A strong year for bonds

01 November 2010

Transparency will aid future growth

After a disappointing performance in 2009, bond issuance across the Middle East and North Africa (Mena) has staged a strong comeback this year.

Just under $24bn of bonds have been issued to date and this figure is expected to rise above $30bn before the year’s end, according to HSBC Middle East.

Qatar has led the pack, issuing $7bn worth of bonds, followed by Dubai’s issuance of $4.3bn.       

But there has been a spate of high-profile issuances from across the region, including Saudi Electricity Company’s $1.87bn bond issue and the Egyptian government’s $1.76bn issue.

Sovereign issuers have continued to be the most active, but there has also been a number of newcomers, including Kuwait’s Kipco, which became the first private corporate to access the bond market in the GCC, as well as Abu Dhabi’s Tourism Development & Investment Company (TDIC), which became the Gulf’s first master developer to issue in conventional and Islamic format.
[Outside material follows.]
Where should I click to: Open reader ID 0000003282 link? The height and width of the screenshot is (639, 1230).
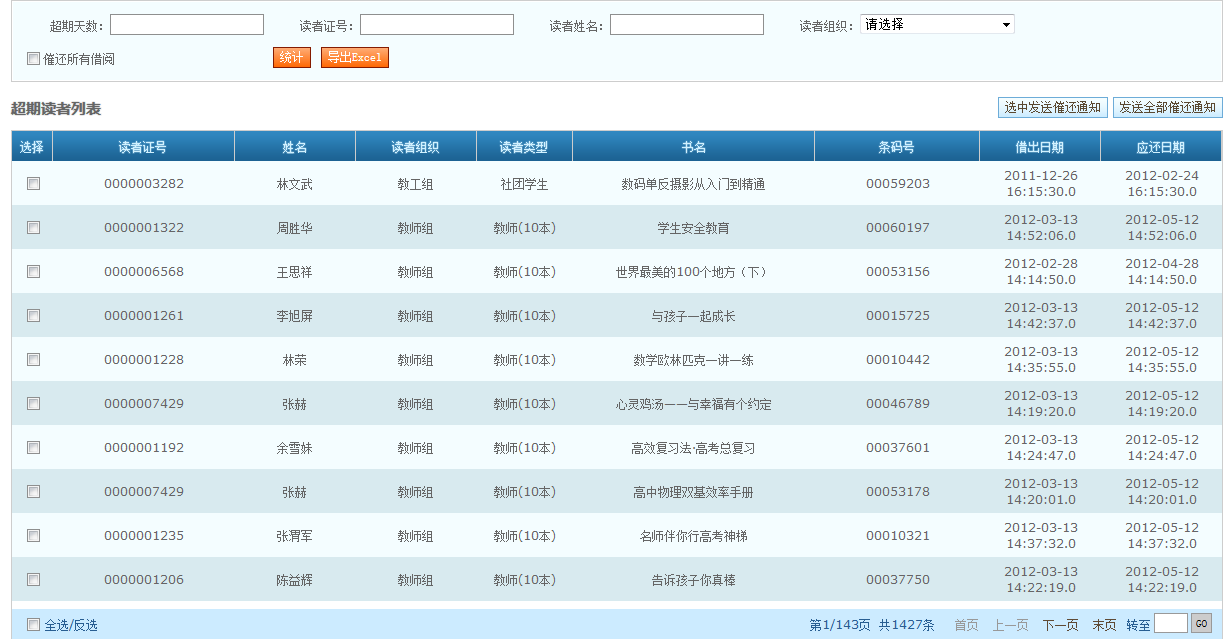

Corporates are increasingly tapping the bond market in order to make up for banks’ continued reluctance to lend, but there are other factors driving the growth: historically low interest rates worldwide, the recovery in oil prices and the huge public infrastructure projects being carried out.

Governments in the region are fast realising the significance of the debt capital markets as an abundant source of liquidity and project bonds hold immense potential in a region that has been largely supported by bank lending to date.

HSBC Middle East predicts that bond issuance should rise by a further 25 per cent in 2011, with a growing proportion floated in the form of Islamic bonds (sukuk), which comprise one fifth of total issuance so far this year.

But while the growth trajectory looks promising, the region’s bond markets are essentially driven by institutional investors, with the absence of secondary trading platforms making them highly inaccessible to retail investors.

The launch of Saudi Arabia’s first exchange-traded bond and sukuk market on the Tadawul in June 2009 was aimed at stimulating a secondary bond market, but it exhibits low trading activity today. A key challenge will be developing these secondary platforms, which in turn, will lead to greater transparency and ultimately aid a healthy long-term growth of debt markets in the region.